Text block

Similar histories to the BMT West End Line can be found with the BMT Sea Beach Line (New York and Sea Beach Railroad), and BMT Culver Line (Prospect Park and Coney Island Railroad). Other truncated lines dating back to the same period as the Jamaica and Lexington Els are the Myrtle Avenue and BMT Fulton Street Lines.

Both the BMT Franklin Avenue Line and BMT Brighton Line began as another excursion railroad to Coney Island called the Brooklyn, Flatbush and Coney Island Railway. Originating on July 2, 1878, the BF&CI ran from the former Bedford Station on the Atlantic Branch of the Long Island Rail Road, to Brighton Beach. It also had a spur to the Sheepshead Bay Race Track southeast of Neck Road. Losing their connection to the LIRR in 1893, the railroad almost collapsed until it was acquired by the Kings County Elevated Railway in 1896, which electrified the line by 1899 for both rapid transit and streetcar lines, and itself became part of Brooklyn Rapid Transit in 1900. Grade elimination projects took place during the mid-1900s and late-1910s. A subway connection between Prospect Park and DeKalb Avenue on the BMT Fourth Avenue Line was completed by 1920.

The BMT Canarsie Line began on October 21, 1865, as the Brooklyn and Rockaway Beach Railroad, a surface steam excursion railroad line for beachgoers. Once acquired by the BRT in 1906, it was split between a mostly elevated rapid transit line from Rockaway Boulevard and Broadway Junction, and the Canarsie Shuttle streetcar line south of Rockaway Boulevard to Jamaica Bay by 1920. A subway extension to Manhattan from Broadway Junction known as the "14th Street–Eastern District Line" was built in 1928. The Liberty Avenue extension of the Fulton Street Elevated opened on September 25, 1915, and the extension of the Jamaica Avenue Elevated to Walnut Street opened on May 28, 1917. A further extension of the latter line opened to Cliffside Avenue on July 2, 1918.

Also on June 22, 1915, the BRT opened the Fourth Avenue Subway from Myrtle Avenue to 59th Street as well as the BMT Sea Beach Line, which provided service to Coney Island. The Fourth Avenue Line was then extended the line south to 86th Street in Bay Ridge on January 15, 1916. The West End Line opened in stages. The line opened from Ninth Avenue to 18th Avenue on June 24, 1916, to 25th Avenue on July 29, 1916, and to Coney Island on July 21, 1917. Culver Line service was inaugurated on March 16, 1919, to Kings Highway. Service was extended to Avenue X on May 10, 1919, before running through to Coney Island on May 1, 1920. The Montague Street Tunnel opened on August 1, 1920, connecting Brooklyn directly to Lower Manhattan. On the same date, the connection between the Brighton Line connection between Prospect Park and DeKalb Avenue was opened. Two additional stations along the Fourth Avenue Line were opened at a later date by the BMT. An in-fill station, Lawrence Street, was opened in Downtown Brooklyn on June 11, 1924, and the line was extended to its new terminal at 95th Street in Fort Hamilton on October 31, 1925. The Fourth Avenue Line would replace the elevated BMT Fifth Avenue Line on June 1, 1940, and inherited the connections to the West End and Sea Beach Lines. The Myrtle Avenue station was closed in 1956 as part of the reconstruction of the DeKalb Avenue junction.

Item position entries:
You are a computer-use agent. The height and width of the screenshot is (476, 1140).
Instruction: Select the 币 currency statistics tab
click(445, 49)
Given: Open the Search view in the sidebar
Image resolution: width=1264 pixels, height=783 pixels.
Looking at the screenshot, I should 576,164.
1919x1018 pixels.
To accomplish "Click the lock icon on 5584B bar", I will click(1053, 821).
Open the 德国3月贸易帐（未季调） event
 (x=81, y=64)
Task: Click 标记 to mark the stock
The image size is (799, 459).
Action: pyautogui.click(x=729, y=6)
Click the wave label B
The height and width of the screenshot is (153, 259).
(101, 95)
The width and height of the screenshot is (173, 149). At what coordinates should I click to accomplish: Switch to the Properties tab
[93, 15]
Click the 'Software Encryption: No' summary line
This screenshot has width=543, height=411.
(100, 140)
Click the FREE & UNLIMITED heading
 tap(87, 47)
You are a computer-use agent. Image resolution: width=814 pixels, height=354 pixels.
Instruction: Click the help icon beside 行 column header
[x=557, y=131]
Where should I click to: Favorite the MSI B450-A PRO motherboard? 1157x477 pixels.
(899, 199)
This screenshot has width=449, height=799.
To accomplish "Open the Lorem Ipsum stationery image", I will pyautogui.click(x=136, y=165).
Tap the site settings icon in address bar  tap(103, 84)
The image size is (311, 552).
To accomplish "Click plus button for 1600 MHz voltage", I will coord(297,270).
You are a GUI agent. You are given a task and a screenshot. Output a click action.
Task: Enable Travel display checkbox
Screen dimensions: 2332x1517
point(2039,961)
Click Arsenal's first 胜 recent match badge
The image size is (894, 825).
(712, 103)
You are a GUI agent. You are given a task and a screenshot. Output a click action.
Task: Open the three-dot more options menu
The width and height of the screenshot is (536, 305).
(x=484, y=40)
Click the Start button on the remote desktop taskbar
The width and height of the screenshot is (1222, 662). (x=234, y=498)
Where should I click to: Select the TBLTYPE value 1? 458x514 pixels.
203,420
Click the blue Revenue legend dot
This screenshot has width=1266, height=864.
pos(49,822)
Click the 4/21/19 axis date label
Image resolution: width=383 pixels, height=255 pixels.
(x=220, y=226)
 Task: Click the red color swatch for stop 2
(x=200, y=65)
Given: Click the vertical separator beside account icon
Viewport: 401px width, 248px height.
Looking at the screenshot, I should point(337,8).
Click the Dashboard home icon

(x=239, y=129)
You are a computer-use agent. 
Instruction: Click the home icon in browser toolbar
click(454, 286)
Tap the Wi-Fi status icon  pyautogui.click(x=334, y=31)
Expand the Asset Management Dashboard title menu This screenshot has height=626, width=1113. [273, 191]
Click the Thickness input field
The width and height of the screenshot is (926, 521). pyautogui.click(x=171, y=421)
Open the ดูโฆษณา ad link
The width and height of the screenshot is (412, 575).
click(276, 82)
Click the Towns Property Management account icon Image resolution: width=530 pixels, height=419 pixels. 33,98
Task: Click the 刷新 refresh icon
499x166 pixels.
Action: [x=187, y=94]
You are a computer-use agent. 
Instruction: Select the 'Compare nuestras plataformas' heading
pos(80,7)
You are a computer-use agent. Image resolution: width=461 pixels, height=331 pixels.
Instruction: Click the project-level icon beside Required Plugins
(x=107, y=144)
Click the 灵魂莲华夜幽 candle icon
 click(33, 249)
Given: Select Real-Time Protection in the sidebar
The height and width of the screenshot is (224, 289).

Directives
A - Revise the history of the Brooklyn rail lines by writing out again the part that opens with the words "Similar histories to" and closes with "Fulton Street Lines.", changing "truncated" to "shortened".
B - Carry on the history of the Brooklyn rail lines from the point where it stops.

Answers to the tasks
A -
Similar histories to the BMT West End Line can be found with the BMT Sea Beach Line (New York and Sea Beach Railroad), and BMT Culver Line (Prospect Park and Coney Island Railroad). Other shortened lines dating back to the same period as the Jamaica and Lexington Els are the Myrtle Avenue and BMT Fulton Street Lines.

B -
Besides the BMT and its predecessors, the Interborough Rapid Transit Company expanded two subways and one elevated line into Brooklyn. The Eastern Parkway Line was built under Brooklyn Borough Hall to Atlantic Avenue in 1908 and then to Utica Avenue in Crown Heights in 1920. This line is fed from Manhattan by the IRT Lexington Avenue Line via the Joralemon Street Tunnel as well as the Brooklyn Branch of the IRT Broadway–Seventh Avenue Line through the Clark Street Tunnel. Additionally, two extensions from the Eastern Parkway Line was built in 1920. The first being the Nostrand Avenue Line from the Brooklyn Botanic Garden to Flatbush Avenue in Flatbush. The second was the elevated New Lots Line, over East 98th Street and Livonia Avenue in Brownsville and East New York to Pennsylvania Avenue, and was expanded to New Lots Avenue in 1922.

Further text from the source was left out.